--- DATA SHOWN ---

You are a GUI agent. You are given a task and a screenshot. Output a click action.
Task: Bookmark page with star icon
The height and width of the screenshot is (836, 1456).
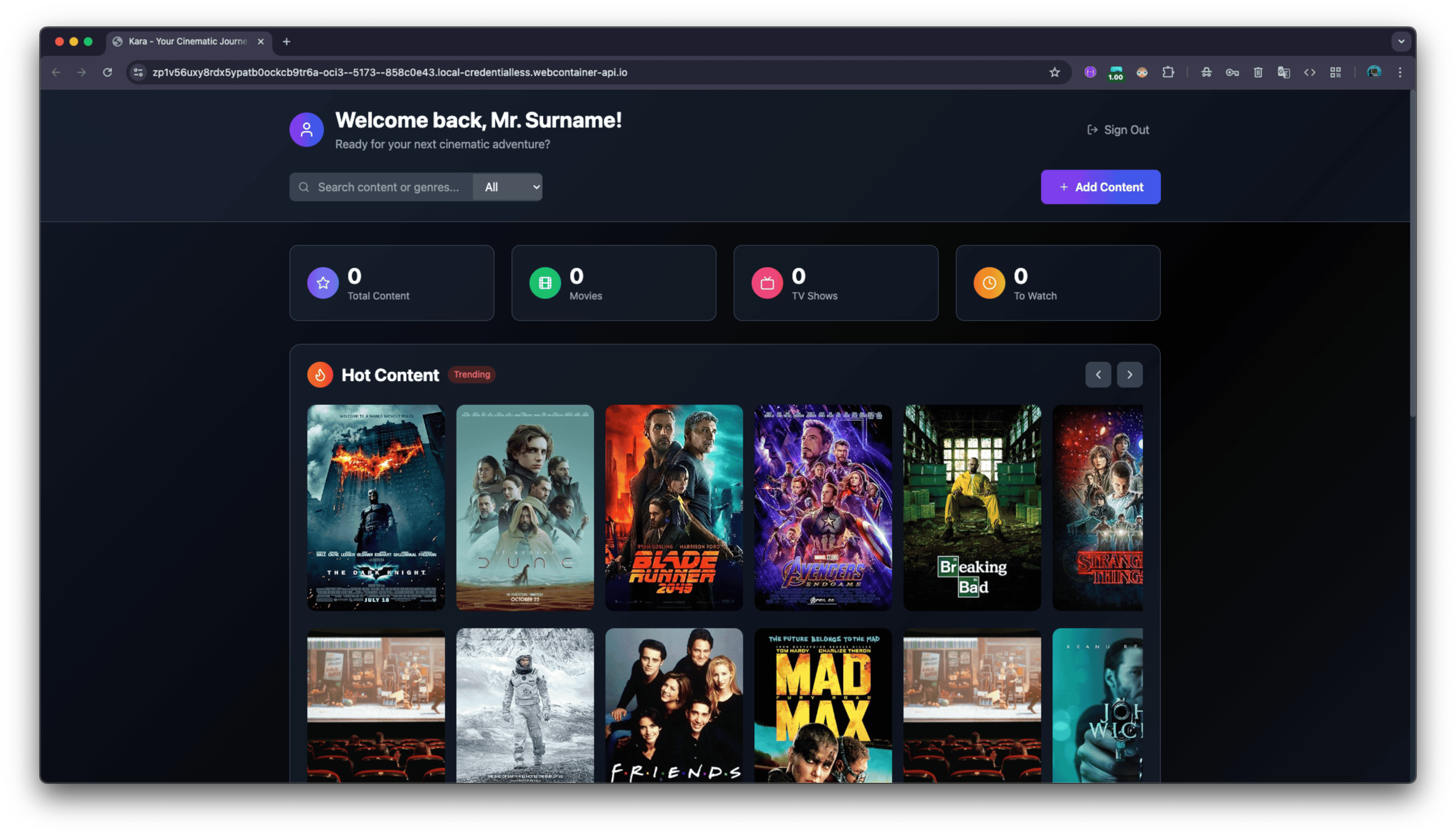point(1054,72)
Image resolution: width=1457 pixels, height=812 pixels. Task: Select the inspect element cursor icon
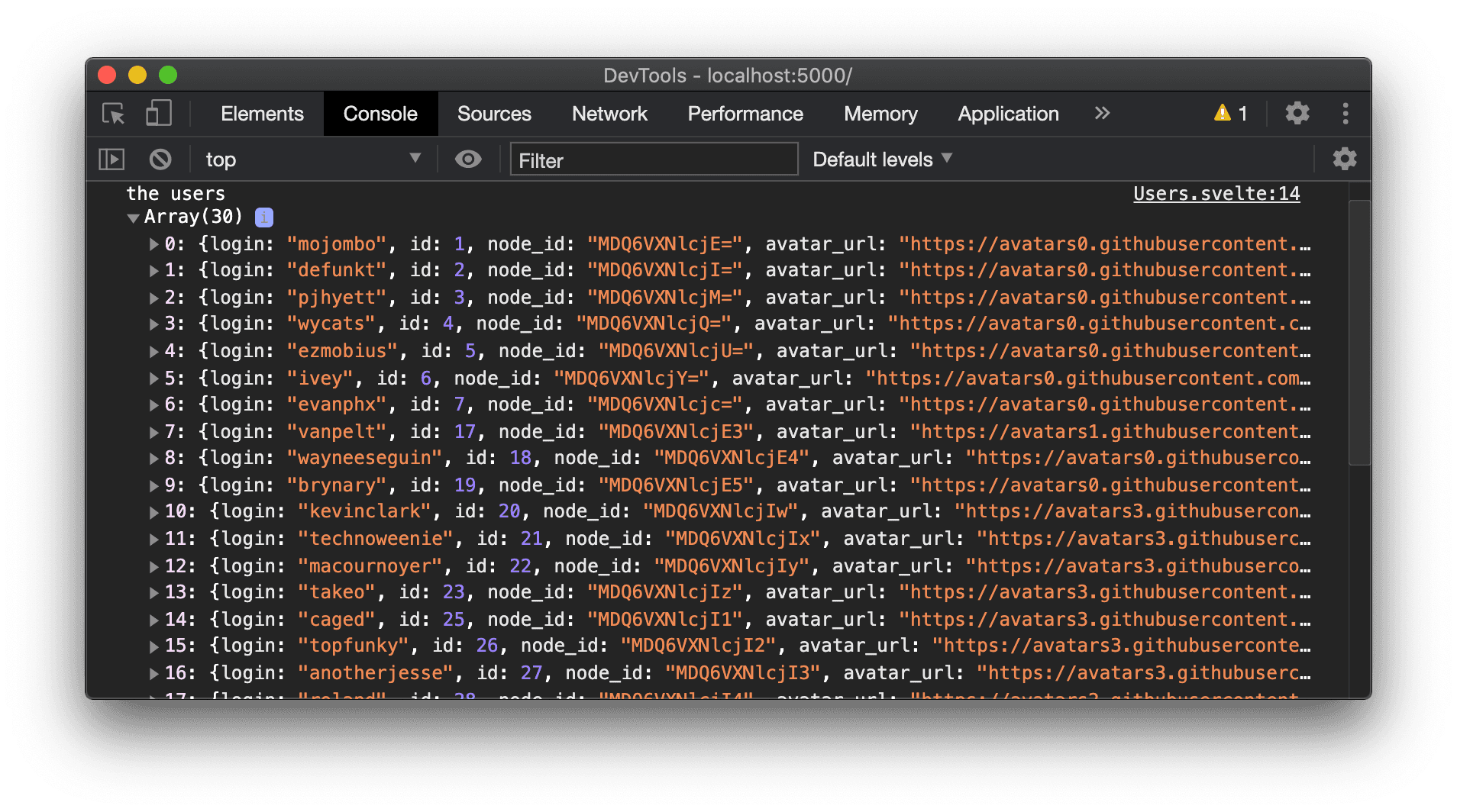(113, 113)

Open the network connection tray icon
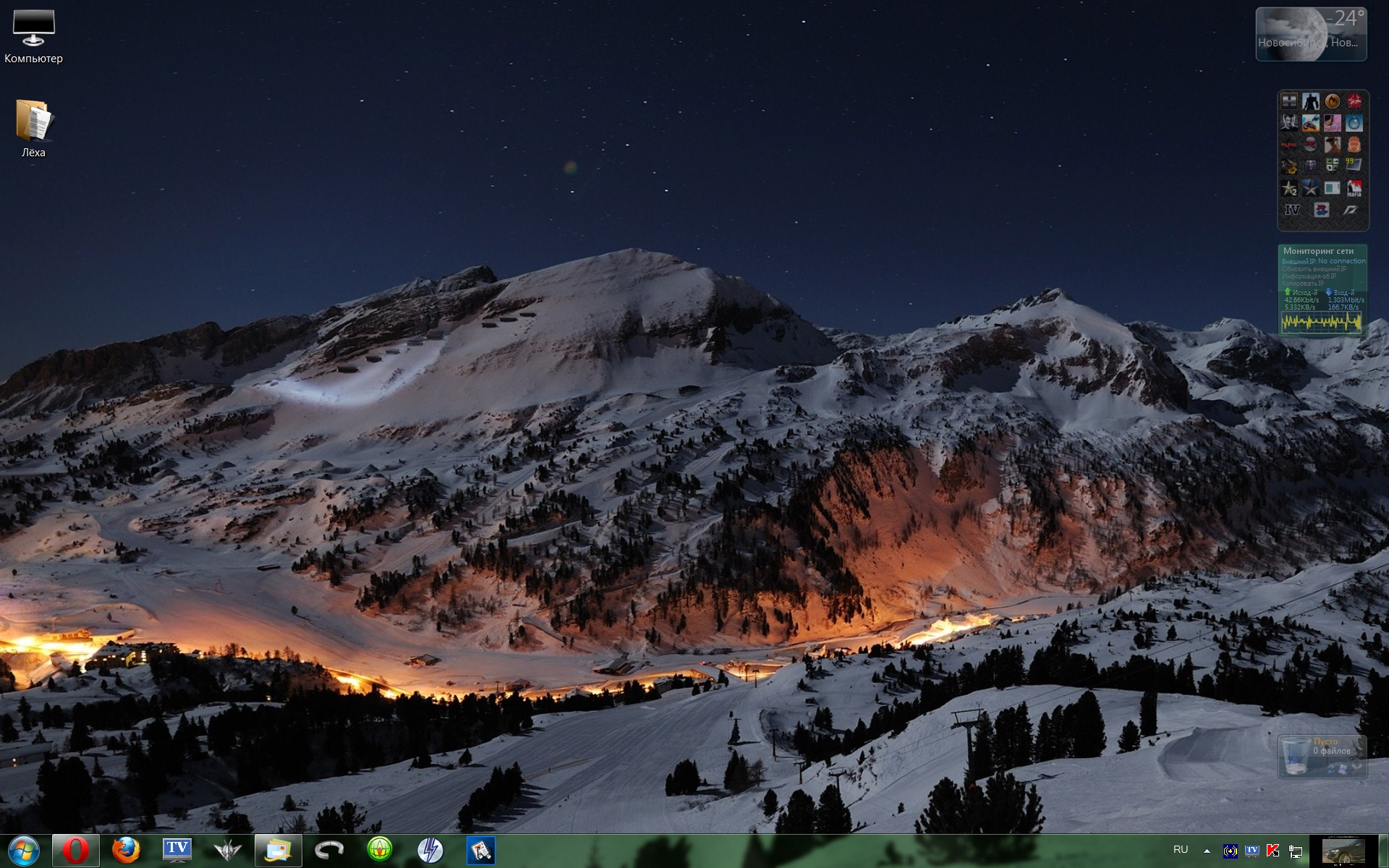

---
--- DATA SHOWN ---

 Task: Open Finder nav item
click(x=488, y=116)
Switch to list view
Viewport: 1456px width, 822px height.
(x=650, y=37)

---
--- DATA SHOWN ---

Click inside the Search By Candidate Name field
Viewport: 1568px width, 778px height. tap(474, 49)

---

After locating "The height and" and "Open the network connection tray icon" in the records above, return exactly the line holding each one and every line between them; leave out the pictures.

▶ _WRITTEN SOLUTION_:
The height and width of the screenshot is (836, 1456).
point(1054,72)
Image resolution: width=1457 pixels, height=812 pixels. Task: Select the inspect element cursor icon
(113, 113)

Open the network connection tray icon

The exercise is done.